A atriz conta que quando voltou a ver os filmes de Cassavettes, algo que faz a cada década, teve uma "catarse" com a personagem de Myrtle, a atriz em crise existencial a quem é dado um papel desajustado, desempenhada por Gena Rowlands.
"De repente tudo fazia sentido. Abriu-se uma dimensão de profundidade: o conflito com a idade, com o mundo artístico, com o mundo masculino de produtores, encenadores e autores". Uma clarividência dada por décadas de carreira. "A indústria quer-nos retirar a identidade e perpetuar uma juventude. O meu prazo faço-o eu." Dalila Carmo decidiu que estava na altura de a transportar para o teatro.

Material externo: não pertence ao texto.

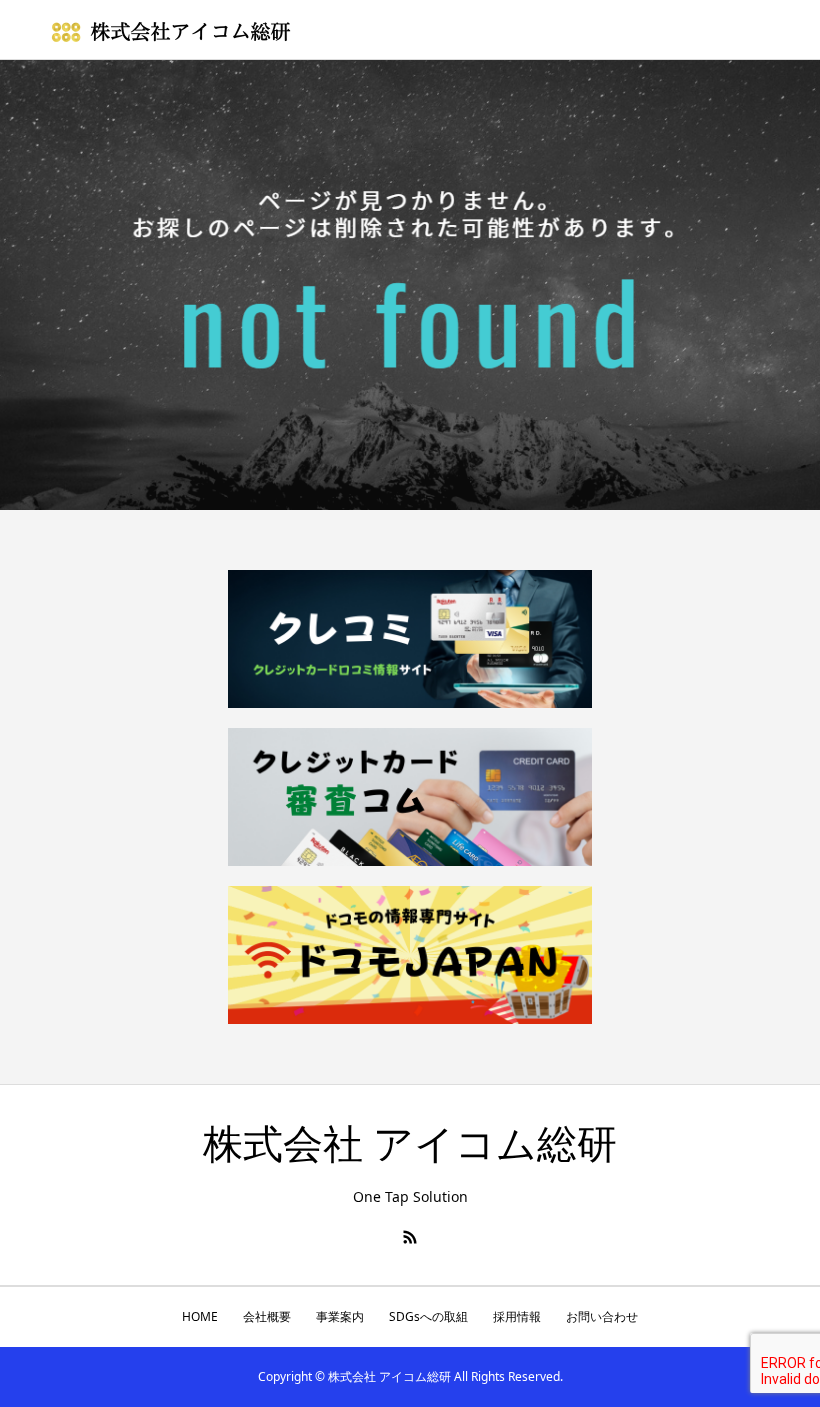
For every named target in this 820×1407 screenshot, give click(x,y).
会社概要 (267, 1316)
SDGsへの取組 (428, 1316)
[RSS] (410, 1237)
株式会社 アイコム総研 (410, 1144)
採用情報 (517, 1316)
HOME (200, 1316)
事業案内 (340, 1316)
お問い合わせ (602, 1316)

Martim Pedroso levou um pouco mais de tempo. "Vi e revi o filme várias vezes, quase frame por frame, e pensei na linguagem, porque as traduções são más e como estamos perante um jogo de espelhos, onde há um filme sobre uma peça de teatro, era preciso ter cuidado". Mas manteve o guião de Cassavetes.
Um herói incomoda
Como o pretendido não era uma colagem à atriz Gena Rowlands (mulher de Cassavetes), começaram uma série de questionamentos sobre a verdade e a humanidade. "Porque são as mulheres penalizadas por serem vocais? Porque há uma penalização identitária em que quando um homem fala é um exercício de poder e quando uma mulher fala é um exercício de histeria?", interroga Dalila Carmo.
Martim Pedroso anui. "Um herói, para o ser, tem de incomodar. Nunca ninguém se tornou herói sendo invisível." Esta reunião de ideias resultou num "manifesto não panfletário contra o idadismo na indústria".
O elenco teve vários formatos, em função das três estreias marcadas e canceladas. Chega ao palco com Dalila Carmo, Heitor Lourenço, João Araújo, João Reis, Margarida Bakker, Maria José Paschoal, Marta Félix e Sabri Lucas.
"Eu não faço teatro por feijões", adverte Martim Pedroso, que reclama um elenco "onde o ator é criador, tem uma voz. Porque é da interpretação que eu venho".
Sobre a estreia no Carlos Alberto, Dalila Carmo lembra que "o Porto é a minha cidade, eu sou daqui, agora tenho menos raízes do que antes, a minha mãe foi para Lisboa e a minha avó faleceu, mas um chão que nunca se perde". A atriz diz ter saudades de Isabel Alves Costa, sua professora, que ia sempre vê-la. Já Martim Pedroso diz sentir-se "acarinhado por um público que é menos hipócrita do que em Lisboa".